# Extract Sentences from Wikipedia
+ This notebook is used for collecting sentences that tell relationship between two entities from wikipedia using some dependency path pattern
+ **This notebook is fully valid under Owl3 machine (using the /scratch/data/wikipedia/full_text-2021-03-20 data)**

In [8]:
import re
from bs4 import BeautifulSoup
import pandas as pd
import sys
import wikipedia
import os
import pickle
from wikipedia2vec import Wikipedia2Vec
import bz2
from sklearn.metrics.pairwise import cosine_similarity
import numpy as np
import tqdm

sys.path.append('..')

from tools.BasicUtils import my_read, my_write, MyMultiProcessing
from tools.TextProcessing import (
                normalize_text, remove_brackets, my_sentence_tokenize, build_word_tree_v2, 
                my_sentence_tokenize, filter_specific_keywords, find_dependency_path_from_tree, find_span, nlp, 
                sent_lemmatize
                )
from tools.DocProcessing import CoOccurrence

from extract_wiki import SentenceFilter

from extract_wiki import (
    wikipedia_dir, wikipedia_entity_file, wikipedia_entity_norm_file, 
    wikipedia_keyword_file, wikipedia_token_file, wikipedia_wordtree_file, wikipedia_keyword_filtered_file, keyword_npmi_graph_file_v2, 
    save_path, keyword_occur_file, keyword_connection_graph_file, w2vec_dump_file, w2vec_keyword_file, w2vec_wordtree_file, w2vec_token_file, w2vec_keyword2idx_file, 
    collect_wiki_entity, get_sentence, keyword_count_file, filter_keyword_by_freq, line2note, note2line
)

test_path = 'data/extract_wiki/wiki_sent_test'

# Generate the save dir
if not os.path.exists(save_path):
    os.mkdir(save_path)

if not os.path.exists(test_path):
    os.mkdir(test_path)

sub_folders = [sub for sub in os.listdir(wikipedia_dir)]
save_sub_folders = [os.path.join(save_path, sub) for sub in sub_folders]
wiki_sub_folders = [os.path.join(wikipedia_dir, sub) for sub in sub_folders]

wiki_files = []
save_sent_files = []
save_cooccur_files = []
save_selected_files = []

for save_dir in save_sub_folders:
    if not os.path.exists(save_dir):
        os.mkdir(save_dir)

for i in range(len(wiki_sub_folders)):
    files = [f for f in os.listdir(wiki_sub_folders[i])]
    wiki_files += [os.path.join(wiki_sub_folders[i], f) for f in files]
    save_sent_files += [os.path.join(save_sub_folders[i], f+'.dat') for f in files]
    save_cooccur_files += [os.path.join(save_sub_folders[i], f+'_co.dat') for f in files]
    save_selected_files += [os.path.join(save_sub_folders[i], f+'.tsv') for f in files]

# Get all files under wikipedia/full_text-2021-03-20

print('wiki sub folder example:', wiki_sub_folders[0])

Exercise data:

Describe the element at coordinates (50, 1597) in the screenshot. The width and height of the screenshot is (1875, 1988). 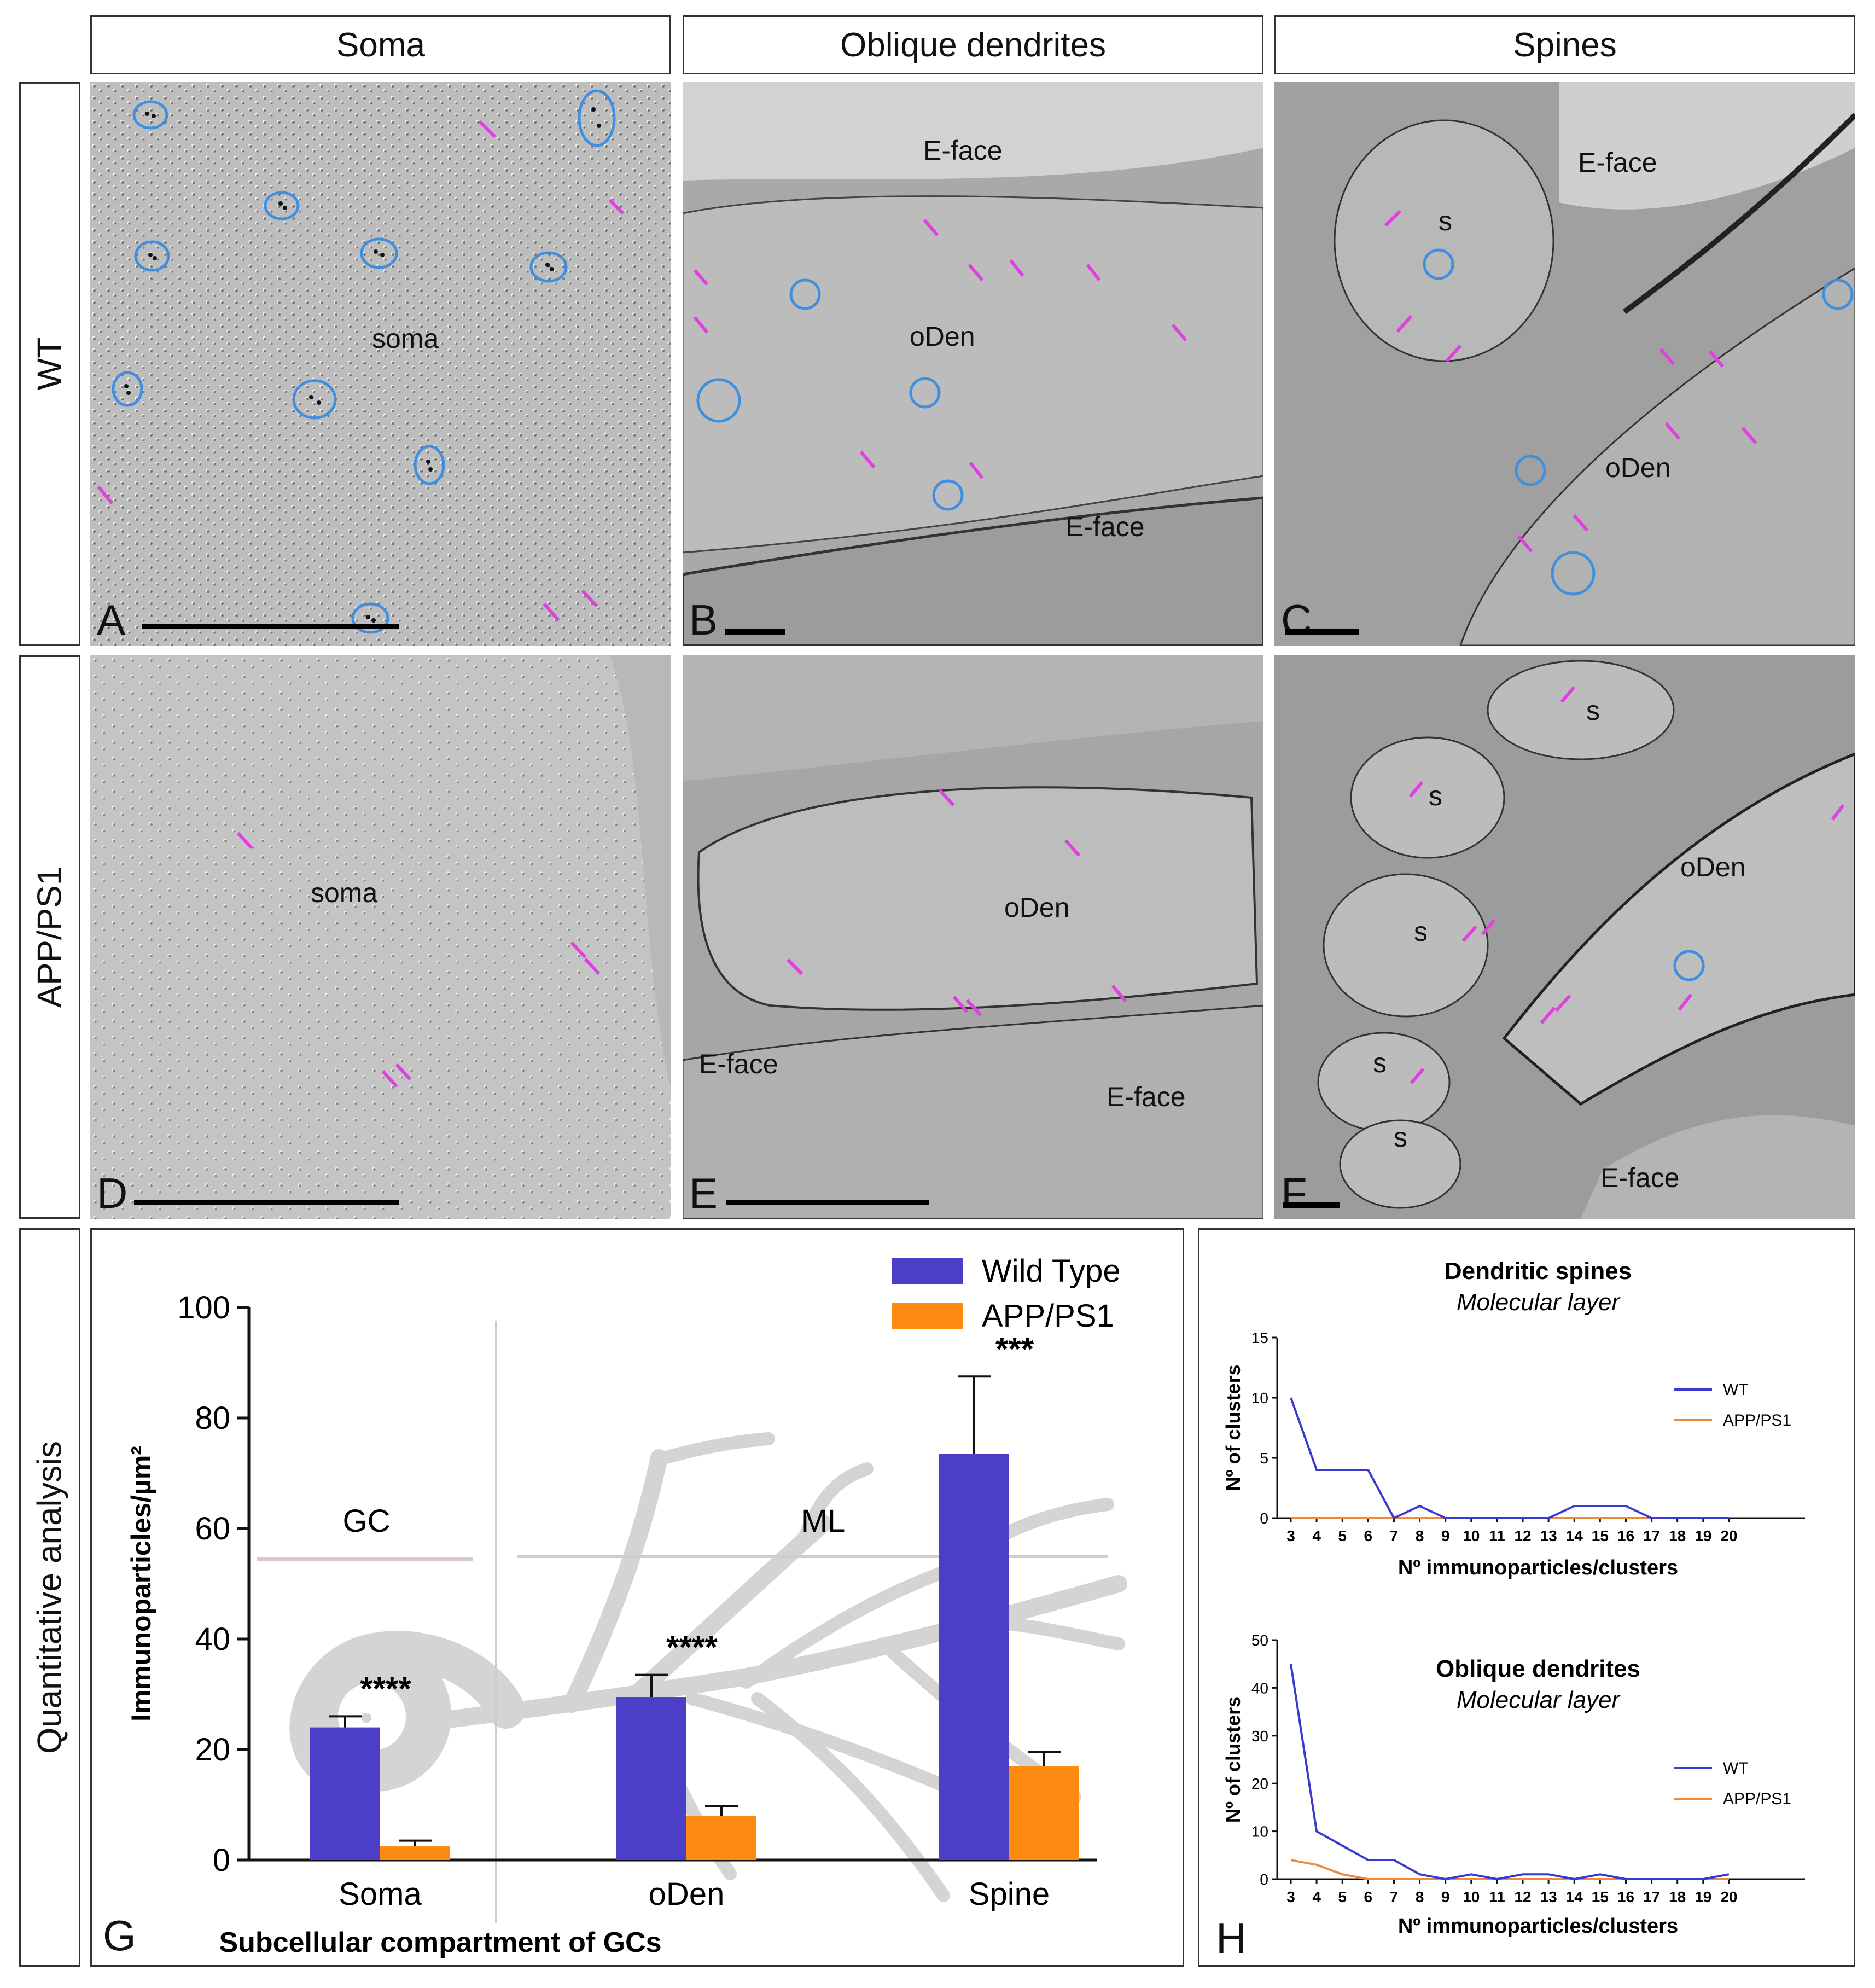
I see `row-label-text: Quantitative analysis` at that location.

Aim of the exercise:
From the Wikipedia sentence-extraction notebook above, extract the section between "from extract_wiki import SentenceFilter" and "os.mkdir(save_path)", inclusive, and reproduce it character for character.

Output of the exercise:
from extract_wiki import SentenceFilter

from extract_wiki import (
    wikipedia_dir, wikipedia_entity_file, wikipedia_entity_norm_file, 
    wikipedia_keyword_file, wikipedia_token_file, wikipedia_wordtree_file, wikipedia_keyword_filtered_file, keyword_npmi_graph_file_v2, 
    save_path, keyword_occur_file, keyword_connection_graph_file, w2vec_dump_file, w2vec_keyword_file, w2vec_wordtree_file, w2vec_token_file, w2vec_keyword2idx_file, 
    collect_wiki_entity, get_sentence, keyword_count_file, filter_keyword_by_freq, line2note, note2line
)

test_path = 'data/extract_wiki/wiki_sent_test'

# Generate the save dir
if not os.path.exists(save_path):
    os.mkdir(save_path)